◆ **TEXTO FORNECIDO**
Exploremos e conheçamo-nos mais, num exercício empoderador.
Libertemo-nos dessa formatação heteronormativa, patriarcal, libertemo-nos do estabelecido, reeduquemo-nos e entendamos como funcionam os nossos corpos e o nosso prazer. Entendamos o sexo como prazer e conexão e não como obrigação ou pecado.
Exploremos sem vergonha nem culpa, deixando de lado tabus, mitos e anos de repressão.
É urgente libertar-nos de estereótipos criados pela pornografia, da repressão social fruto de uma sociedade “católica” e conservadora, é urgente sentir mais e actuar menos, deixar de estar concentradas em satisfazer o ego do outro, usando o nosso falso prazer para agradar.
Sejamos honestas connosco mesmas e reclamemos o nosso direito ao prazer!
Nasci em 66, sou Mãe, Madrasta, Madrinha, e o que mais me encanta são as pessoas.
Na minha vida fui Modelo na década de 80, depois Manager de muitos dos nomes sonantes da nossa praça, construí de raiz Eventos e Projectos que marcaram quem neles participou, e o meu lema de vida é: viver com a consciência que estamos a construir as nossas memórias.
Adoro cozinhar e caminhar ao ar livre.
Ana, quem como eu viveu a adolescência e a idade jovem-adulta nos anos 80-90, lembra-se muito bem de ti, enquanto modelo. Fazias parte de uma geração de mulheres extremamente bonitas que ocupavam as nossas revistas e a Publicidade. Como surgiu essa profissão na tua vida?
Venho de uma família tradicional, católica, sou a mais velha de 3 irmãs e a primeira neta do lado materno o que tatuou em mim uma carga que eu não tinha consciência alguma, uma noção de responsabilidade gigante para com o meu rebanho, um sentido de matriarcado, de saber orientar os outros, o que era impossível porque eu nem de mim sabia tomar conta. Era maria rapaz, andava de skate e de joelhos esfolados, tinha borbulhas e roía as unhas. Queria ser psicóloga, poderia ter sido bailarina mas o meu pai nunca permitiu porque dizia que as bailarinas só comiam uma maçã por dia. Ele lá sabia…
Quando eu tinha 18 anos, a minha mãe inscreveu-me num curso de modelos, acho eu que foi para me animar. Fiquei pasmada por me terem aceite, eu nunca tinha calçado uns saltos altos, nunca me tinha maquilhado, mas encarei o curso como experiencia lúdica. E sem planear, fui contratada para um primeiro trabalho, depois outro, e quando percebi tinha uma nova vida, ganhava o que nunca imaginei, viajava, e fazia parte de um grupo de profissionais de elite, o que me deu uma nova segurança. Eu era a mesma pessoa, numa nova versão. Foi espetacular!
Como encaravas esta profissão? Era algo que fazias com prazer ou apenas uma maneira de ganhar dinheiro?

◆ **EXERCÍCIO BREVE 1**
Consegues reproduzir todas as entradas abaixo trocando "Oma tili" por "Profiili" e mantendo tudo o resto igual?

◆ **ENTRADAS APRESENTADAS**
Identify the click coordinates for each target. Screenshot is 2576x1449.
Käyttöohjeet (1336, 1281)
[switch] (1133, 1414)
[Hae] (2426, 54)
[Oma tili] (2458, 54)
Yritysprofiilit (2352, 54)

◆ **EXERCÍCIO BREVE 2**
No texto sobre Ana e o prazer, que papéis familiares são enumerados na frase que começa por "Nasci em 66"?

◆ **RESPOSTA COMPLETA 1**
Identify the click coordinates for each target. Screenshot is 2576x1449.
Käyttöohjeet (1336, 1281)
[switch] (1133, 1414)
[Hae] (2426, 54)
[Profiili] (2458, 54)
Yritysprofiilit (2352, 54)

◆ **RESPOSTA COMPLETA 2**
Mãe, Madrasta, Madrinha